§ PROBLEMS AND TASKS
1. Summarize the interview about EBSCO's infrastructure in two sentences.
2. According to the interview about EBSCO's infrastructure, in which two places are the main data centers located?
3. Pick up the interview about EBSCO's infrastructure where it stops and carry it forward.

§ QUOTED PASSAGE
● ● ●

EBSCO Information Services is a discovery service provider for many things, including private journals, research databases, historical archives, medical reference databases, ebooks and corporate learning tools.   Many of these are things you couldn’t find on the public Internet. So, universities and other organizations subscribe to our services and we are able to federate searches over all these databases to provide the information they are looking for. This past year we peaked at somewhere close to 400 million searches per day.

Does it appeal to certain vertical markets, say legal or healthcare, or is it any and all of them?

Any and all of them.  A large amount of traffic comes from libraries and universities providing research services to students.

What does the technical environment look like? 

We have a public cloud based in AWS and three private data centers, two that support our live application and one that primarily supports development resources. The majority of our live runtime apps are supported by a private cloud we built on top of OpenStack.

The main data centers are in Boston and Ipswich Mass. for redundancy sake and to create failure domains, and we have a large fiber link between them, but the idea is each data center is autonomous and can run without the other one.  We have roughly 400 physical servers in each data center, and the majority of our workloads are virtualized, so we have 5,000-6,000 VMs. From a virtualization perspective, we’re using a combination of VMware and OpenStack, but we’re actually migrating everything over to OpenStack which is built on top of KVM.

How long have you been building the OpenStack environment?

We opened it up for development two years ago, and about a year ago we started using it for our live resources.  Ever since then we’ve had a large percentage of developers using it for self-service provisioning, and that adapted into a model where we started automating provisioning, automating deployments, really trying to automate all of our infrastructure.

Why the shift to OpenStack?

Because it was going to be too hard to automate our VMware platform. When you look at a cloud platform like AWS, you go in and get a VM and it is automatically assigned an IP address and receives everything it needs to run from the cloud platform.  You are insulated from a lot of the other underlying hardware implementation.  VMware abstracts some elements of that, but ultimately you still need to know what data store to put on it, you need to name the network, maybe a VLAN identifier or something else that ties it to your infrastructure.  There’s very little abstraction, and trying to build a fully automated model on top of that was going to be really difficult. 

That’s why there are so many management platforms on top of VMware -- to insulate you from that API -- whereas OpenStack natively abstracts the underlying implementation.  You create a consistent platform the same way you do in AWS, so you have an instance very analogous to Amazon’s EC2 (Elastic Compute Cloud), you have a volume in OpenStack that’s just like an EBS (Elastic Block Store) volume in AWS, you’ve got load balancing as a service, you’ve got images and many other things.  They’re not API compatible, but they operate in a very similar way so it is easy to build infrastructure automation for your continuous integration/continuous deployment (CI/CD) pipeline.

● ● ●

§ EXERCISE DATA
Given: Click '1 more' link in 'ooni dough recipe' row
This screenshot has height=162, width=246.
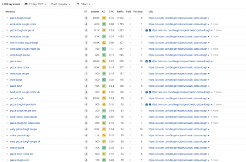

● ● ●

§ ANSWERS PER TASK
1. EBSCO Information Services federates searches across subscription resources such as private journals, research databases and ebooks, and this past year it peaked at close to 400 million searches per day. It runs a public cloud in AWS and three private data centers with 5,000-6,000 VMs, and it is moving from VMware to OpenStack because OpenStack abstracts the underlying implementation much as AWS does, which makes infrastructure automation easier.

2. Boston and Ipswich, Massachusetts.

3.
We viewed the adoption of the OpenStack API as an easy onramp for getting full infrastructure automation and also getting integration with our CI/CD processes.  Additionally, since it’s built to be a public cloud product, we didn’t have to fight with permissions.  With vSphere you have to deal with permissions to folders, resource groups, and many other things.  Instead of having to fight with individual permissions, we give developers a project.  That project is logically separated from all the other infrastructure, like they’re operating their own private data center. 

It makes it easy for them to write automation because they don’t need to worry about breaking things, bringing down the whole environment or affecting people on shared resources.  It lowers the barrier to entry to write automation, to experiment and test.  Those are really the core capabilities that OpenStack gave us, which is why we went with it.  It was mostly focused around the API and accelerating our development efforts and accelerating our infrastructure automation efforts.

What percentage of your workloads are on OpenStack at this point?

Of our virtualized infrastructure, I would say around half. The goal is to migrate everything.

You mentioned you have some AWS cloud resources.  Is part of the reason to go with OpenStack because it will make it easier to use AWS in a spillover capacity?

Due to data locality and a whole bunch of other problems, it isn’t easy to realize a hybrid cloud where you transparently migrate workloads back and forth. We, like probably most companies, are actively working to get into AWS and to get to the public cloud, but we realize we still need a private cloud to be able to serve our own internal data centers in the meantime.

Do you think long term you’ll be all-in with a public IaaS service, getting away from managing your own stuff?

Yeah.  I would say that is our long-term goal.  How long it takes to get there is another question, but that would be our long-term goal.  Today we use AWS for BI processing and hosting some of our runtime services. 

As I understand it, another thing you virtualized was your Application Delivery Controllers.  What lead you down that path?

We created this private cloud where users could provision and tear down VMs to their heart’s content, and they did it very, very frequently.  The level of change velocity in this environment is incredible.  We’ve had over 420,000 VMs created and destroyed in the past two years. 

But really a cloud isn’t useful until you’ve given your development and operations teams the ability to self-service all the capabilities they need to build their live applications.  Out of the box they can build VMs.  That’s great.  However, they couldn’t hook them up to load balancing or many of the other things they needed.   Load balancing was the number one pain point because you couldn’t build a highly available application without some semblance of load balancing. 

So first we tried to create a self-service model on top of our existing hardware-based load balancing system, where we could enable teams to provision new content rules, new virtual IPs, everything they need to build and manage their applications.  But it was surprisingly hard to do.  To create a system that could be fully automated was almost impossible on our existing solution. 

Did your hardware ADC provider offer a software version of their appliance?

Yes, they did.  They offered a VM version but all it did was shift the problem.  It didn’t solve the problem.  The only way it helped us was to say, “Okay teams, now you configure and manage your own virtual load balancers.” They weren’t too happy with that because it added complexity.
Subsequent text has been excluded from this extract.